Aeroman quería salir a la luz antes de que fuera demasiado tarde, pero necesitaba un crimen que lo reclamara.

El suelo tembló bajo sus pies cuando el tren de la línea A o de la GG frenó junto al andén; después, un puñado de figuras solitarias emergieron de la estación y se adentraron en la noche. Dylan se quedó de pie bajo la farola del otro lado de Schermerhorn, observando. Una mujer blanca miró en su dirección, lanzando miradas como flechas, inspeccionando la calle vacía. Giró por Bond y luego hacia la calle State.

Aeroman la siguió sudoroso, jorobado.

Quizá ocurriera algo. El miedo de la mujer, una cosa que él entendía a la perfección, lo había magnetizado. Verlo reflejado en ella resultaba muy emocionante. Justo lo que Aeroman buscaba combatir: el taconeo errático y acelerado en la oscuridad y una calle donde las copas de los árboles tapaban la luz de las farolas. Aeroman se agachó sin perder el paso y recuperó el anillo que llevaba en el tobillo, se lo colocó en el índice izquierdo. Se oían las voces de los bebedores callejeros escondidos en las escalinatas empotradas, observadores ociosos y hastiados que jamás ayudarían a una mujer en apuros.

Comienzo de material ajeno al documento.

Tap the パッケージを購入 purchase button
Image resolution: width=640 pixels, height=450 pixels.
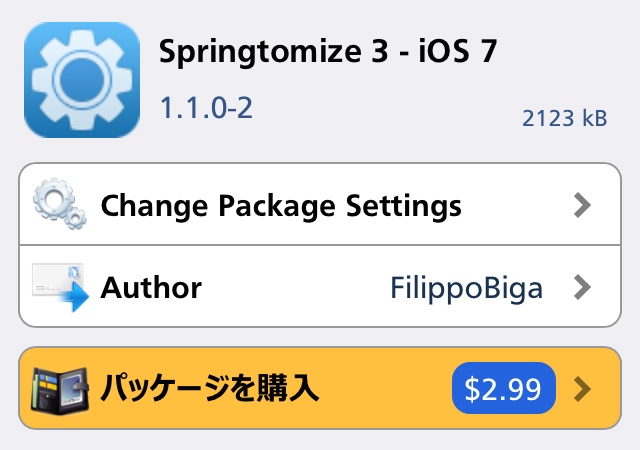click(x=320, y=388)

La mujer no iba vestida para la ocasión, era una víctima potencial que iba lamentándose hasta de conocer la palabra «Brooklyn», por no mencionar de haber picado el cebo de los alquileres asombrosamente baratos de la zona y los suelos de madera noble.

Solo había una pega: a la escena le faltaba un villano. Nadie, aparte de él, seguía a la chica.

Él la seguía calle adelante. Era de los pasos de él de lo que la chica huía.

Era un atraco como un huevo en una granja sin gallo: sin fertilizar, incompleto.

Cuando la mujer echó a correr, Aeroman se detuvo en mitad de la calle State y la dejó escapar, atontado por la desilusión. ¿Debería adelantarse por el aire, dar una voltereta e interceptar a la mujer para disculparse? Pero solo serviría para asustarla todavía más.

Aeroman había conocido al enemigo, y el enemigo era Aeroman.

Se dirigió entonces a la calle Smith.